**Task requirements:** Output the data below line for line, exactly, up to and including the line where "is (850, 1599)." appears.

Data extracted from a collection:
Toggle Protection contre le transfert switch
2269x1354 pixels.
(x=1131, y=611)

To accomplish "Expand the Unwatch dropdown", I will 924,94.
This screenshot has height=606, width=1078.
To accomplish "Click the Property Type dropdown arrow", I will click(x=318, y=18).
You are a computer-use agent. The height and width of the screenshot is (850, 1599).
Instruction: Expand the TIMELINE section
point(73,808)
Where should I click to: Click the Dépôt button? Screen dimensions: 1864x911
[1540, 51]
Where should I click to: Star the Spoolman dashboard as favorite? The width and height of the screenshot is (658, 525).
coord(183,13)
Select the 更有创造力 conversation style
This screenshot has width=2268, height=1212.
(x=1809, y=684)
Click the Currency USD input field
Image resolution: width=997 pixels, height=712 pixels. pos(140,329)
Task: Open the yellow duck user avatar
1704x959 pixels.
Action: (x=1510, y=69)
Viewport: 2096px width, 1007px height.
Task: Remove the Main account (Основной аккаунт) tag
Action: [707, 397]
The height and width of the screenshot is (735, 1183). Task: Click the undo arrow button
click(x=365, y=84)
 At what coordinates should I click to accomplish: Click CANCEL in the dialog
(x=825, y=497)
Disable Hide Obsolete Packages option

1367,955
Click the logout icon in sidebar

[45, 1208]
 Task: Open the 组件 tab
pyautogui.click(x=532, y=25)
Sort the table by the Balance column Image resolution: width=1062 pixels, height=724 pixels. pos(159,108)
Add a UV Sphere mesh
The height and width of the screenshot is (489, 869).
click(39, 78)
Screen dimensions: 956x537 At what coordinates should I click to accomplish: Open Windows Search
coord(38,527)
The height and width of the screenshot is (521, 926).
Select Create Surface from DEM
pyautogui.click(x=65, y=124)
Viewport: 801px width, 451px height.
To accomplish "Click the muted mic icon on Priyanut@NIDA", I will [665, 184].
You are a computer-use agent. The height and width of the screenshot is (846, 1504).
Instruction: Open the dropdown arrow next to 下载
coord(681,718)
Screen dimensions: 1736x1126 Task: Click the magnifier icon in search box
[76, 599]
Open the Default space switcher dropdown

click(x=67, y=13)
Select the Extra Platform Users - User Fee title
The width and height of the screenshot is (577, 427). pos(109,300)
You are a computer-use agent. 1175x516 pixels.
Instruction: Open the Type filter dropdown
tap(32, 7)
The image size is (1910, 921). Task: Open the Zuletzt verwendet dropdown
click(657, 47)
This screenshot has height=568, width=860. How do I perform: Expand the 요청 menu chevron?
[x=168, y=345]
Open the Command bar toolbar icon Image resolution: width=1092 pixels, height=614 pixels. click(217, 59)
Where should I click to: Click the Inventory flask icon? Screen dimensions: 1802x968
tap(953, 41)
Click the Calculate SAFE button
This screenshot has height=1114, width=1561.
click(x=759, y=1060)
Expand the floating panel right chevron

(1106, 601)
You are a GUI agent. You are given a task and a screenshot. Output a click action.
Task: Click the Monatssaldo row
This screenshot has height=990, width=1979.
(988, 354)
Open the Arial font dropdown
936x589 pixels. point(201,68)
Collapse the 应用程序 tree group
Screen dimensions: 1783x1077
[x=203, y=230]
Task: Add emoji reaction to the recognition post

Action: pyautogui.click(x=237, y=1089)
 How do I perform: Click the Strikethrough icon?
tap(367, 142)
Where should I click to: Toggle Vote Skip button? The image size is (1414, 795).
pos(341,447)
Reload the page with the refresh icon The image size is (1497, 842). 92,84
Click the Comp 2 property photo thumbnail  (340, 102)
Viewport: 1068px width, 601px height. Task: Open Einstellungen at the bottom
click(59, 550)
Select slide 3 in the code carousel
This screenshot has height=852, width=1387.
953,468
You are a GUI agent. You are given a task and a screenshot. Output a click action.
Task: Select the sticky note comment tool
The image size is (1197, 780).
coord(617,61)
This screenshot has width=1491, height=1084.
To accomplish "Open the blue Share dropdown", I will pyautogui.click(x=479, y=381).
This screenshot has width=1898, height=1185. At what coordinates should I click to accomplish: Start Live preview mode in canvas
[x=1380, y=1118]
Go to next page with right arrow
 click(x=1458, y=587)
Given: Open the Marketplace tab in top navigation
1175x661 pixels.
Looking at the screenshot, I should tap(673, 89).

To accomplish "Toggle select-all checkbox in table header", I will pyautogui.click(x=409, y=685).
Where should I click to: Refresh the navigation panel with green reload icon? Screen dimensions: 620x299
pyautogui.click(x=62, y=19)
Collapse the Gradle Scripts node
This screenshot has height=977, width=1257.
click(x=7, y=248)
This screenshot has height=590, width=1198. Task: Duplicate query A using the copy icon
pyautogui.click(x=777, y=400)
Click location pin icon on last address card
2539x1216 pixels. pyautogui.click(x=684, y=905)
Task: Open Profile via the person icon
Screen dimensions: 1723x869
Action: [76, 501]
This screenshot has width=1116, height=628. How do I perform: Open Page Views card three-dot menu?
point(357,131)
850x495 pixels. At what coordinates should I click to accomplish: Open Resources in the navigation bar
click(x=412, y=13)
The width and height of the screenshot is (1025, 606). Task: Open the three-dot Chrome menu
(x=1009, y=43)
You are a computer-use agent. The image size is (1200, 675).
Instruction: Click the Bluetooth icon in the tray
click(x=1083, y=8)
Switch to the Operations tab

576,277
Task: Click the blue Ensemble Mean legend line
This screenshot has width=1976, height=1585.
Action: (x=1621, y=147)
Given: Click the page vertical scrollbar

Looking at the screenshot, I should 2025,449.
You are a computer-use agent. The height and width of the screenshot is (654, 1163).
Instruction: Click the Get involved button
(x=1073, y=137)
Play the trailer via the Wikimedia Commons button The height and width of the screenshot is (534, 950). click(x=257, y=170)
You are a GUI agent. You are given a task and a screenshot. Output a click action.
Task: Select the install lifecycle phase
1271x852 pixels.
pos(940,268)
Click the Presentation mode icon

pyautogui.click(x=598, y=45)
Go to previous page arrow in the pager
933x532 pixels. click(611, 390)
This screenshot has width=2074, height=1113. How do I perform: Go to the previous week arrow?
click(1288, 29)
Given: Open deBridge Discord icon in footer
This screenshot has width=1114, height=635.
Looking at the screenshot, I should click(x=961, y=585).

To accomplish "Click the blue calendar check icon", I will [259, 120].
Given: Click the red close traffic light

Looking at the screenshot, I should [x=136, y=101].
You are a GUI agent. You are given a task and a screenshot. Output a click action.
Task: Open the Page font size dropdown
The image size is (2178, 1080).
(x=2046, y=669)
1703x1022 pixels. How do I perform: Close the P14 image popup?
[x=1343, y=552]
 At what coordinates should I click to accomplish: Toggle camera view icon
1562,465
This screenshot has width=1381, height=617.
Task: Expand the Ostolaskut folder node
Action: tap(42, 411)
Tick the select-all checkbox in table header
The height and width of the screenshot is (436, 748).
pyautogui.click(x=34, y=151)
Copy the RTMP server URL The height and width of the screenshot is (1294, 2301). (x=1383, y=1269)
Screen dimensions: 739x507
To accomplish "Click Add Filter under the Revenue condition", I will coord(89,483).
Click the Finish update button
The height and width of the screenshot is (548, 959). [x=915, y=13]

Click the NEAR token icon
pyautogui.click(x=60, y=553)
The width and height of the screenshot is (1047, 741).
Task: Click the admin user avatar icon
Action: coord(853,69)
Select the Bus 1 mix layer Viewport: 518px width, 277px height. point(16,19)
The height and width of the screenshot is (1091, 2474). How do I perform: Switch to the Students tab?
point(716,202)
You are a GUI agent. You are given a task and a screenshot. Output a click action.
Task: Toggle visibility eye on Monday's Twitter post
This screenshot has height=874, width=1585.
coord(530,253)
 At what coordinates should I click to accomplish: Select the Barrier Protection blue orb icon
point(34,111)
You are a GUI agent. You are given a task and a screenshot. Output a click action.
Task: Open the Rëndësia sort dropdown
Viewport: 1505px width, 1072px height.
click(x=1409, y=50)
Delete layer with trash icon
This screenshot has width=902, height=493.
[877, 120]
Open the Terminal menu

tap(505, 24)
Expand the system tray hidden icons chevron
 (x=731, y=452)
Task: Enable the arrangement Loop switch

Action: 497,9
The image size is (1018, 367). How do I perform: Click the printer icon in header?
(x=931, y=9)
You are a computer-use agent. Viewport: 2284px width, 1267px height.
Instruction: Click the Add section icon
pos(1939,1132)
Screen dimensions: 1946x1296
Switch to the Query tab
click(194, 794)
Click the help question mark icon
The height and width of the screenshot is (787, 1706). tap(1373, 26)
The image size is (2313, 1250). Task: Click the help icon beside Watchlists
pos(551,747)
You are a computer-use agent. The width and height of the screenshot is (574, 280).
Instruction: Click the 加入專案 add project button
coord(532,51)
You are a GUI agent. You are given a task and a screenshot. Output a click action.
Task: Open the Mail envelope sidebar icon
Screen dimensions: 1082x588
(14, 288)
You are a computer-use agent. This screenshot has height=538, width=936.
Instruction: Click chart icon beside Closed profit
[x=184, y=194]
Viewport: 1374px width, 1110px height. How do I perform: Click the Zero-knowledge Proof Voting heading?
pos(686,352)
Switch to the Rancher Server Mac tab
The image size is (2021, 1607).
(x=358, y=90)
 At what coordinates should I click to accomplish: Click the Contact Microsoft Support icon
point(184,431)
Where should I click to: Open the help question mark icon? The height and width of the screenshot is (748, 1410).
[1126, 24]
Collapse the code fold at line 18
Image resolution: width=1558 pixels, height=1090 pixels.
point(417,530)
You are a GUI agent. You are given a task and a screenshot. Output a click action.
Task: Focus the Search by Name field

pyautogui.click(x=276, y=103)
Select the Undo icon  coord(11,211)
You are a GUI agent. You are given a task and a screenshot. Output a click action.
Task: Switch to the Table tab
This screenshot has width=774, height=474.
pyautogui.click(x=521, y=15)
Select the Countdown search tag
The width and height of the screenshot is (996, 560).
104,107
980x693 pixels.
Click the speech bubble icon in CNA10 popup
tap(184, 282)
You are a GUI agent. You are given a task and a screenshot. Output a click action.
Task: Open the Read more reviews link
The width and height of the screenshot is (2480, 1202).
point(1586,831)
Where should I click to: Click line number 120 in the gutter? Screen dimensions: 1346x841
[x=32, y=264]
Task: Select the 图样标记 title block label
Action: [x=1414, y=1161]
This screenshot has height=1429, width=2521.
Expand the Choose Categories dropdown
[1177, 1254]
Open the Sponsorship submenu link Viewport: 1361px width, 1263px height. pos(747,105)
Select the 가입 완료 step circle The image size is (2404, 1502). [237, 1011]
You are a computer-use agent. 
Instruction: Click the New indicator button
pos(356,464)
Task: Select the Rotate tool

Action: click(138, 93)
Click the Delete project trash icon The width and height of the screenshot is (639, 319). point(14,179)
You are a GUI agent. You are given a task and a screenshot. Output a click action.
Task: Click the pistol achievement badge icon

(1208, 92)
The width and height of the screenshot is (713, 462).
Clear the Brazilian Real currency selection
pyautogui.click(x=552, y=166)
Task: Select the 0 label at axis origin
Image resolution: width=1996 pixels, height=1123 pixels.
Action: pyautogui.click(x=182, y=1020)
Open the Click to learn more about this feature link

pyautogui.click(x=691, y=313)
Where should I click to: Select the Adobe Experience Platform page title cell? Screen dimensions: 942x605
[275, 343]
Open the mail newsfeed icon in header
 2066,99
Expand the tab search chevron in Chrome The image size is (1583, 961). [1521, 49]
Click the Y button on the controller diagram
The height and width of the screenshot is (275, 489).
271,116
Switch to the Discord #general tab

**Solution below:**
Toggle Protection contre le transfert switch
2269x1354 pixels.
(x=1131, y=611)

To accomplish "Expand the Unwatch dropdown", I will 924,94.
This screenshot has height=606, width=1078.
To accomplish "Click the Property Type dropdown arrow", I will click(x=318, y=18).
You are a computer-use agent. The height and width of the screenshot is (850, 1599).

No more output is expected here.